(Interface element data)
>>>>>

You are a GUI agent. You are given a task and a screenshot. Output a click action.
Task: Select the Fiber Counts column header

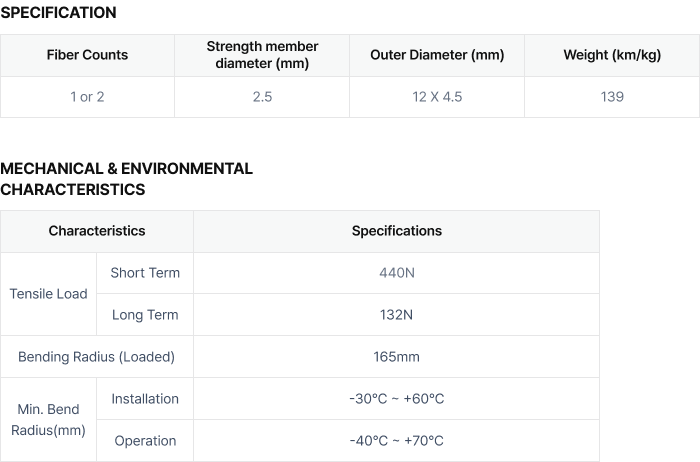[x=88, y=55]
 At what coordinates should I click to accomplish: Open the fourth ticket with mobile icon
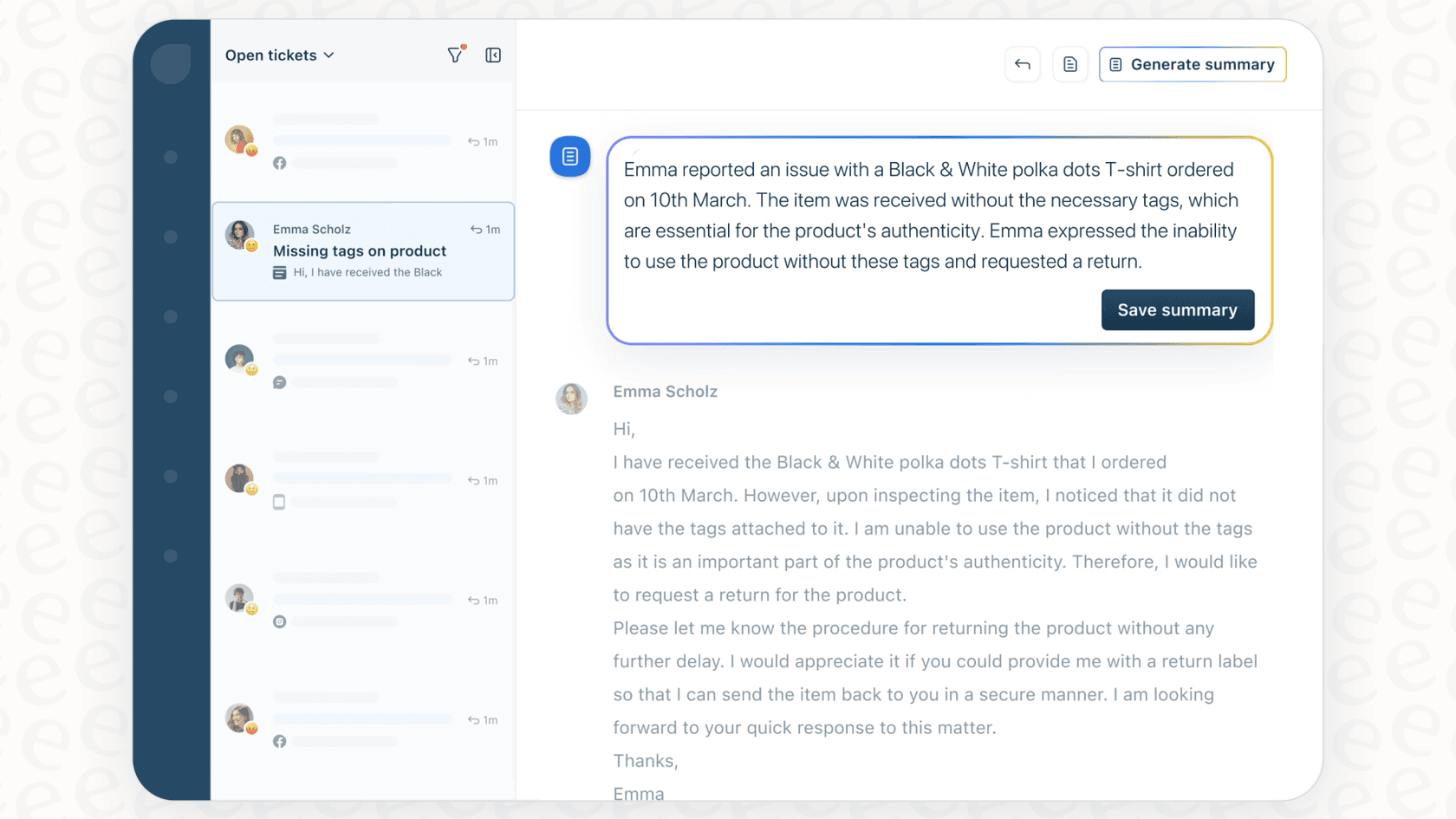[363, 481]
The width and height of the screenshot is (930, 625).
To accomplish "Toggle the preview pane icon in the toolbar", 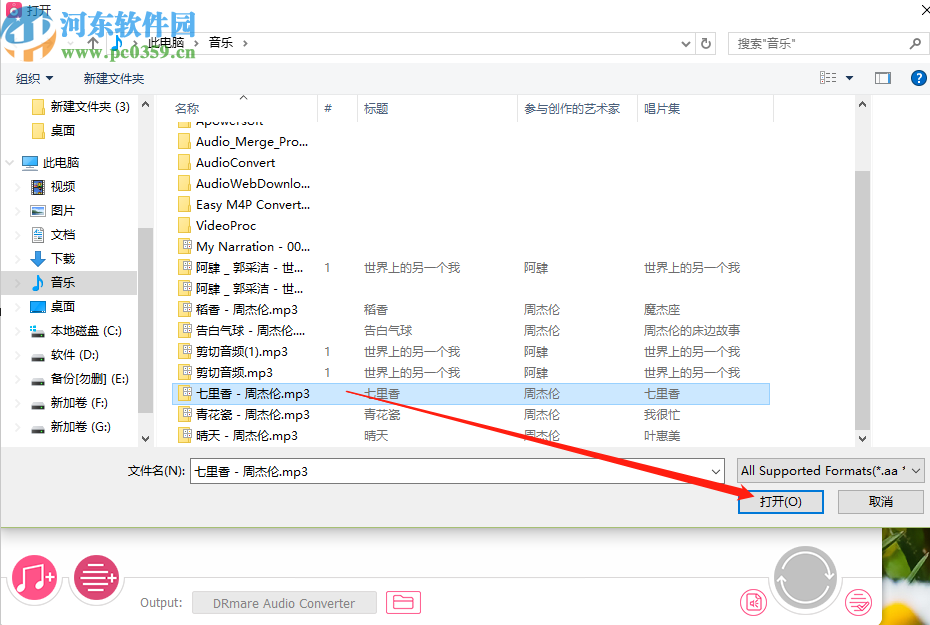I will tap(881, 77).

<<<<<

### What is being asked
Gather every line of the data above that contains the string "click", matching case exactly.

### Exercise output
You are a GUI agent. You are given a task and a screenshot. Output a click action.
 At what coordinates should I click to accomplish: Open the fourth ticket with mobile icon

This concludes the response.